Excerpts from a dataset
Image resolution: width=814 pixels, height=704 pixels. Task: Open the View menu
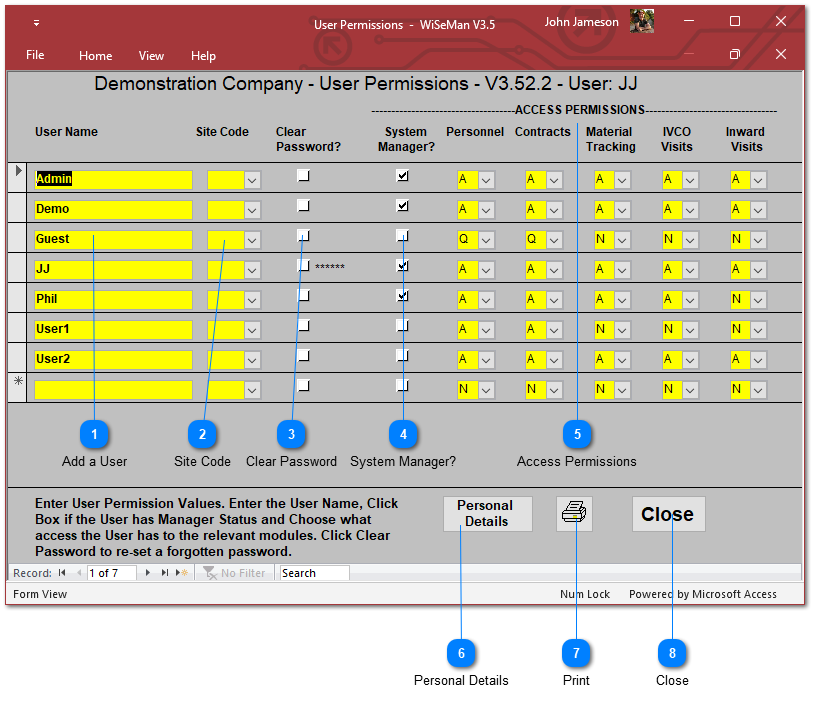point(151,56)
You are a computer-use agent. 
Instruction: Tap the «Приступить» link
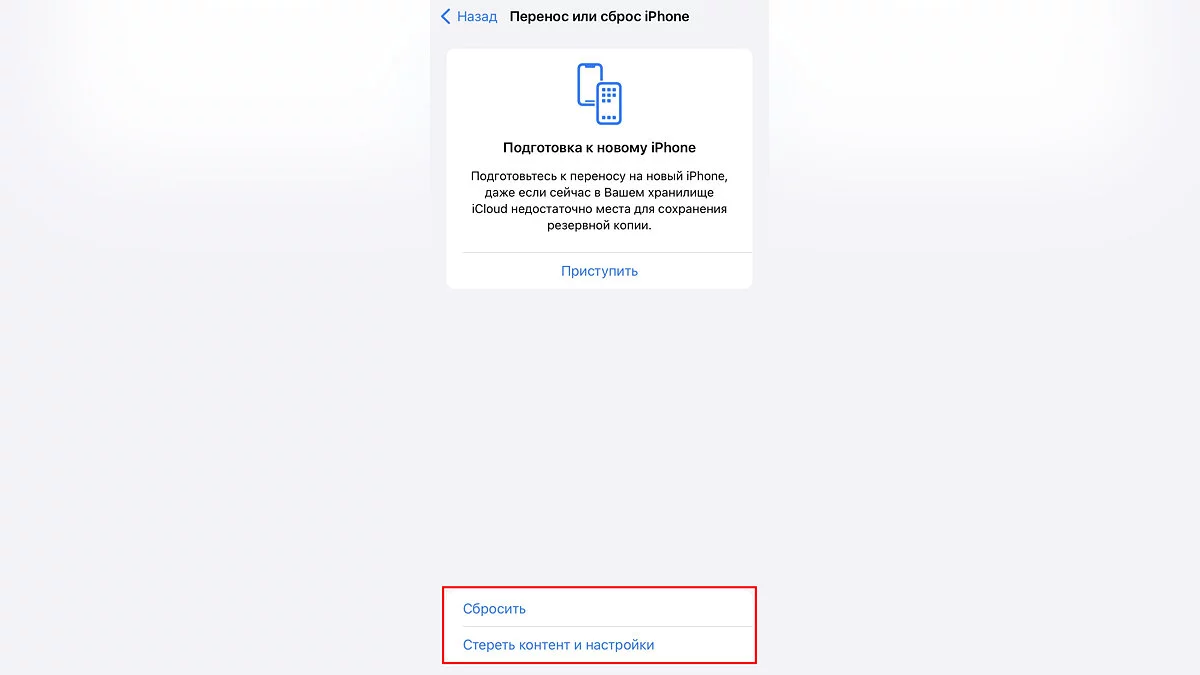click(599, 271)
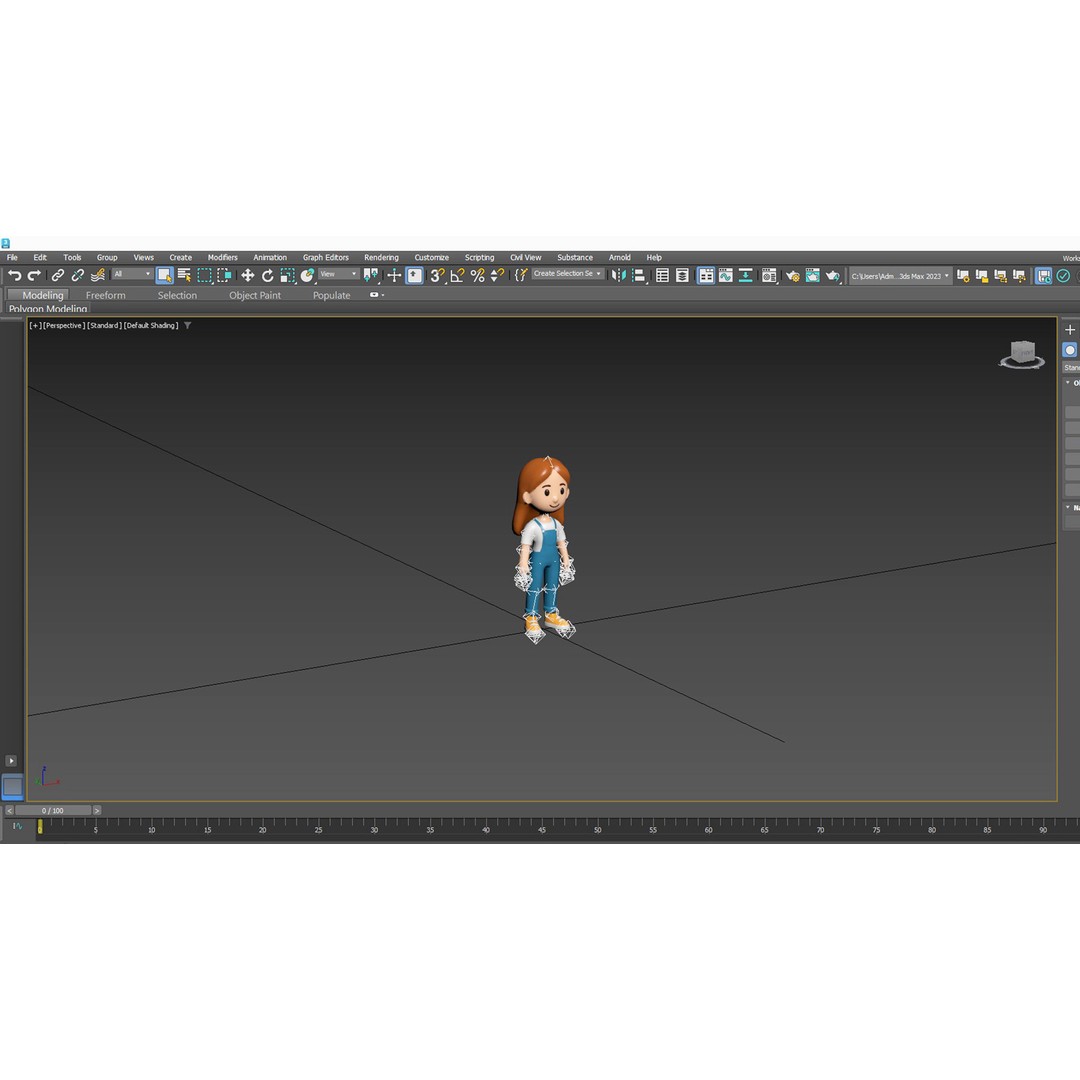The image size is (1080, 1080).
Task: Toggle Snaps Toggle on
Action: click(436, 275)
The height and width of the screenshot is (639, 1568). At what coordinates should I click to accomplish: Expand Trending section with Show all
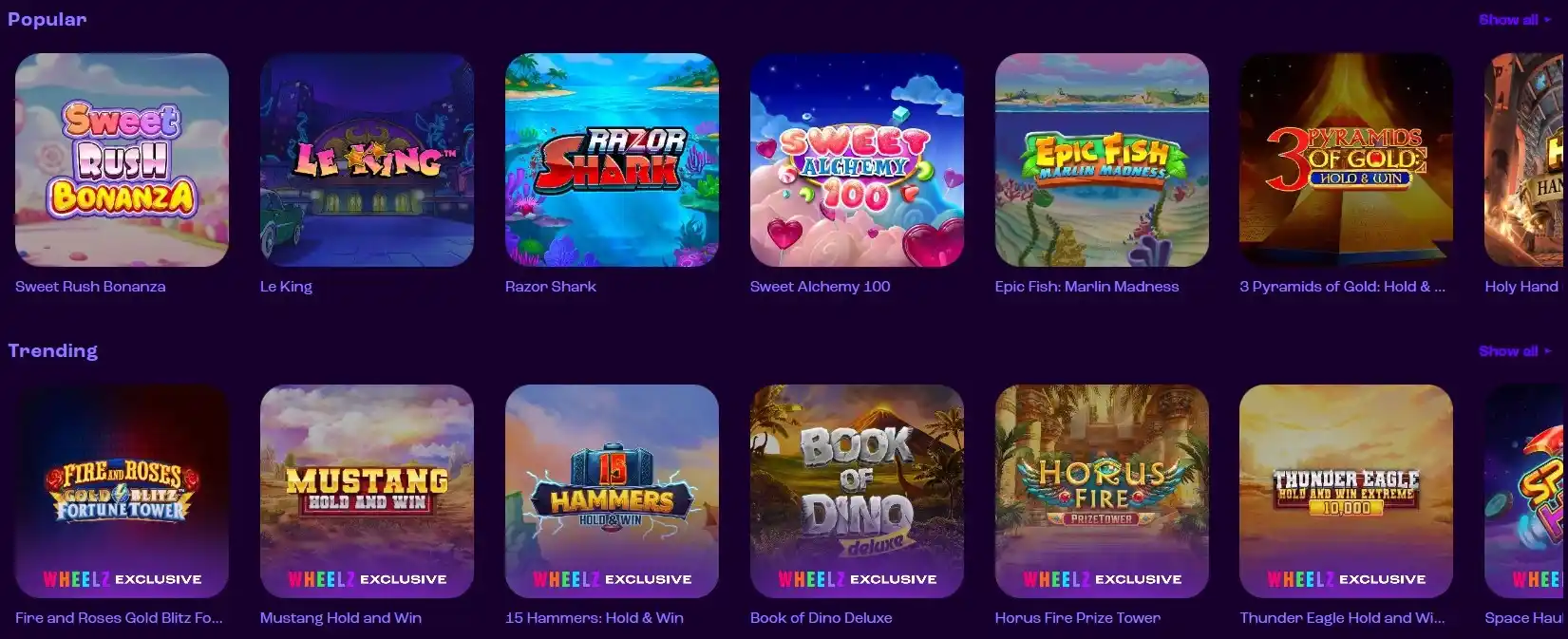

▶ **DIRECTIONS**: Write the records out again verbatim and omit the pictures they contain.

▶ **ANSWER SECTION**:
Image resolution: width=814 pixels, height=704 pixels. Task: Open the View menu
point(151,56)
You are a computer-use agent. 
Instruction: Tap the «Приступить» link
click(599, 271)
The image size is (1080, 1080).
Task: Toggle Snaps Toggle on
Action: click(436, 275)
The height and width of the screenshot is (639, 1568). At what coordinates should I click to accomplish: Expand Trending section with Show all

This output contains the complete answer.